Group A Strep is the exact same bacteria that can lead to Streptococcal pharyngitis, more commonly known as strep throat.
"To say that someone acquired it in New Hampshire and we have flesh-eating bacteria isn't exactly accurate ... He could have had it in his own throat. He could have gotten it from other people before he came to New Hampshire to hike," New Hampshire Division of Public Health chief of the Infectious Disease Bureau Beth Daly explains.
Daly didn't say that Atkins was to blame either but said that his situation is a wake-up call for everyone to ensure that they maintain good hygiene, especially when wounds of any type such as cuts, bug bites, or blisters are involved. After all, Group A Strep is really common but those with strong immune systems and practice good hygiene are generally able to fight off the infection.
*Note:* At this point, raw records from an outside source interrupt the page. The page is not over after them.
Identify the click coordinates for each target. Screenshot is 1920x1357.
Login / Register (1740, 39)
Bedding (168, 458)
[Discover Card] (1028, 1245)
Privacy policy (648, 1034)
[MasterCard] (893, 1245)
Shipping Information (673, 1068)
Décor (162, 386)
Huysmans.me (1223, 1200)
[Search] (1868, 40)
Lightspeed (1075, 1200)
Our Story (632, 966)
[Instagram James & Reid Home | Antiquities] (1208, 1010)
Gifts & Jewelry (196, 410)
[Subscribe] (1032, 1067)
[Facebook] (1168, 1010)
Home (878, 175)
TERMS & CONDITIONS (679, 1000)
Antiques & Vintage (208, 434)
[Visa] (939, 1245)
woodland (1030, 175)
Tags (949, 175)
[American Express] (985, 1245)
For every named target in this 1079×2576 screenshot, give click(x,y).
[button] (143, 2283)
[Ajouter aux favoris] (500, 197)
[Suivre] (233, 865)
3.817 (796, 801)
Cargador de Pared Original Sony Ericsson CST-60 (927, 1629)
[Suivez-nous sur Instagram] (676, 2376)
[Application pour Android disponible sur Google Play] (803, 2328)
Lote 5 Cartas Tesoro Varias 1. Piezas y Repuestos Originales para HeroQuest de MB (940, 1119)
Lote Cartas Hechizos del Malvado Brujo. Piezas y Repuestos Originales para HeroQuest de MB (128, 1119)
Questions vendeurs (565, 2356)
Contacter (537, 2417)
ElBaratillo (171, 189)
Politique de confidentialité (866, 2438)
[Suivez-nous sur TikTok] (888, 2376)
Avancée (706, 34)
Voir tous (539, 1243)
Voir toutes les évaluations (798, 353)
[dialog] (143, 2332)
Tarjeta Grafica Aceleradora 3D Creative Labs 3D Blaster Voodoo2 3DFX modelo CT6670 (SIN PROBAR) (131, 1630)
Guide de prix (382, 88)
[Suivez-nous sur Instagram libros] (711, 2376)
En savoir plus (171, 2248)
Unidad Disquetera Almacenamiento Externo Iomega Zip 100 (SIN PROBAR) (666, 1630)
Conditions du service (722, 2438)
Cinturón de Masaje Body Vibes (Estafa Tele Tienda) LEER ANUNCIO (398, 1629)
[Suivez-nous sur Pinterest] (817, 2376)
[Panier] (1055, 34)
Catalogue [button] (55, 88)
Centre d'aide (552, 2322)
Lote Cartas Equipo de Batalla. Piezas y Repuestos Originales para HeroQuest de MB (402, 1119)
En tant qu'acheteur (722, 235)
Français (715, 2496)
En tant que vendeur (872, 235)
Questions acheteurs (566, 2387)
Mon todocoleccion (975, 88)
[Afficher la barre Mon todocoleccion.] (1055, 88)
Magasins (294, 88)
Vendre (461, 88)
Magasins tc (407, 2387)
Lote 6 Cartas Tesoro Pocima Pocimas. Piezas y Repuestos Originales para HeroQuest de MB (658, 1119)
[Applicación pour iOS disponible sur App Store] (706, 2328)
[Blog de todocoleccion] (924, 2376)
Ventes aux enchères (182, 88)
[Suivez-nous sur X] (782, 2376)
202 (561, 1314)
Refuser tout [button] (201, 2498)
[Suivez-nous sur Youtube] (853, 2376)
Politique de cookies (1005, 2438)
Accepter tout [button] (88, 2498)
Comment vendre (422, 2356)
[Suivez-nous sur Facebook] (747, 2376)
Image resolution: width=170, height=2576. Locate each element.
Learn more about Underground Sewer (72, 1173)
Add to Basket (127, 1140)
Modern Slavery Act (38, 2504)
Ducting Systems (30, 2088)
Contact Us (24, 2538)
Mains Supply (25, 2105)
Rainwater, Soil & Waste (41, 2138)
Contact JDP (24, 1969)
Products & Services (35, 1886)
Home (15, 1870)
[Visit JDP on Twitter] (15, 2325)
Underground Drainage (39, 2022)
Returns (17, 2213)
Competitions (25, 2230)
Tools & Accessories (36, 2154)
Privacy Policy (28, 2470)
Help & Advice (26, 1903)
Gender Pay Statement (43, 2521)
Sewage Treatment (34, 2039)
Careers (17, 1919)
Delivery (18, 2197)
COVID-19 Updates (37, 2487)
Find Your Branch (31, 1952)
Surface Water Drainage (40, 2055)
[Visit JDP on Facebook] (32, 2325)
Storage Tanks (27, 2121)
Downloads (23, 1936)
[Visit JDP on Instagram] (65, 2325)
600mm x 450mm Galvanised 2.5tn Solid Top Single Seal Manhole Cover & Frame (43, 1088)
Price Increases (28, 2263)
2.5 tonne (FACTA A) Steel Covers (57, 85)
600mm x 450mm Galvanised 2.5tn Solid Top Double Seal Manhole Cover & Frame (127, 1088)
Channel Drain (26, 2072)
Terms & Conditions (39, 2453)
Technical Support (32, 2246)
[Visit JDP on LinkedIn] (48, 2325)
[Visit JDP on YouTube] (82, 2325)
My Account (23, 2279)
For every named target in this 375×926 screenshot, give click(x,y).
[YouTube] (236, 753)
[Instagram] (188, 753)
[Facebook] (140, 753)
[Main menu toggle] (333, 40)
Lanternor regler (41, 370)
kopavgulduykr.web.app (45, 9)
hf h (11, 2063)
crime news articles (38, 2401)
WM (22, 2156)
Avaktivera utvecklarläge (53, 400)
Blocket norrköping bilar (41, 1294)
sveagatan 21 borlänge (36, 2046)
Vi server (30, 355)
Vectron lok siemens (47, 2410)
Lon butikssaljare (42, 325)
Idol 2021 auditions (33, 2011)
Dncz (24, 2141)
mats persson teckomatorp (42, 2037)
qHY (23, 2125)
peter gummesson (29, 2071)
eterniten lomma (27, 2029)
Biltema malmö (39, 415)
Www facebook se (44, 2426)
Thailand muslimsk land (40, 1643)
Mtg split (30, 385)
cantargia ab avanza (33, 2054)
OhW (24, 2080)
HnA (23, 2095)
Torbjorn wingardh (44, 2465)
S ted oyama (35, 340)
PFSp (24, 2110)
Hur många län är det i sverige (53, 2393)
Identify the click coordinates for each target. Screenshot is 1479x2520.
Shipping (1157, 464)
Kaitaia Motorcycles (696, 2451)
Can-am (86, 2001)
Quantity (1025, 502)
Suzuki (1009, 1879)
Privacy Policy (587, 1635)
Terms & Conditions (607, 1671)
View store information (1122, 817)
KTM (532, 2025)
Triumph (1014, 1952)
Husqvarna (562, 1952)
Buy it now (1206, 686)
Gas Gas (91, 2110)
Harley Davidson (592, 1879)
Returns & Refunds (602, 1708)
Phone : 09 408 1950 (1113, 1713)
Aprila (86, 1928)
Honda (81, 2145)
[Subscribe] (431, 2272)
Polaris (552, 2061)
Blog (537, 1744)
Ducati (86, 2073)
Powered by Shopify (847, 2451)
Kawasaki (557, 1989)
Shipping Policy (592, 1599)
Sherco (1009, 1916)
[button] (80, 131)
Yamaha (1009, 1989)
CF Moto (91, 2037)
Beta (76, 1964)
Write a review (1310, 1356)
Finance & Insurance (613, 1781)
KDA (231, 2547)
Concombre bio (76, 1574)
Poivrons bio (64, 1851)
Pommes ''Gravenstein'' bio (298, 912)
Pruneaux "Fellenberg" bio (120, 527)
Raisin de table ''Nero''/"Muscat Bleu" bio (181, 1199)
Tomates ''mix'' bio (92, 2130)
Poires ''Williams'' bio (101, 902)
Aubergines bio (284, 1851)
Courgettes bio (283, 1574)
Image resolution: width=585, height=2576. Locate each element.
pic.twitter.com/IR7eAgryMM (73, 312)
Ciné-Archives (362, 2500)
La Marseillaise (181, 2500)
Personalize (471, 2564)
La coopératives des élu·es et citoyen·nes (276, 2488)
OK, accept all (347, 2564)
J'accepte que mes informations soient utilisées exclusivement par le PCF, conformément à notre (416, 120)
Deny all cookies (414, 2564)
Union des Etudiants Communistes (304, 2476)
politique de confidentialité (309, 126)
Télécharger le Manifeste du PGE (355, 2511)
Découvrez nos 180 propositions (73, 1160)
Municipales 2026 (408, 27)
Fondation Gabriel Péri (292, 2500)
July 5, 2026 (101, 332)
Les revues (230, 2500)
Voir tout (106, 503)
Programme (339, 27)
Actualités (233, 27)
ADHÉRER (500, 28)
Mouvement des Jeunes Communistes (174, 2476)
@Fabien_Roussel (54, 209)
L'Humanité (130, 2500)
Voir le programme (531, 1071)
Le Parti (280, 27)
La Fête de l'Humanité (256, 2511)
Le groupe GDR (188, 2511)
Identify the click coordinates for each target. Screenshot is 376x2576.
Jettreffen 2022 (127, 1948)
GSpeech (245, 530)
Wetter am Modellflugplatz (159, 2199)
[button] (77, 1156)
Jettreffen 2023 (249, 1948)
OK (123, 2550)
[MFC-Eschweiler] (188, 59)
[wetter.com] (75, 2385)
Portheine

Perhaps Atkins' decision to ignore the "typical" blisters after a hike is what led to the infection or the blisters allowed a recently acquired common bacterium to enter his body.
The Centers for Disease Control and Prevention noted that symptoms from necrotizing fasciitis or flesh-eating bacteria begin and progress rapidly, but is confusing because it may seem like symptoms from another condition like a pulled muscle.
"People with necrotizing fasciitis often start having symptoms within a few hours after an injury," the CDC writes.
CDC also urged everyone to ensure proper care for any wound until it is completely healed to prevent worse infections, and to immediately consult a doctor if fever, chills, fatigue, or vomiting occurs after getting a wound.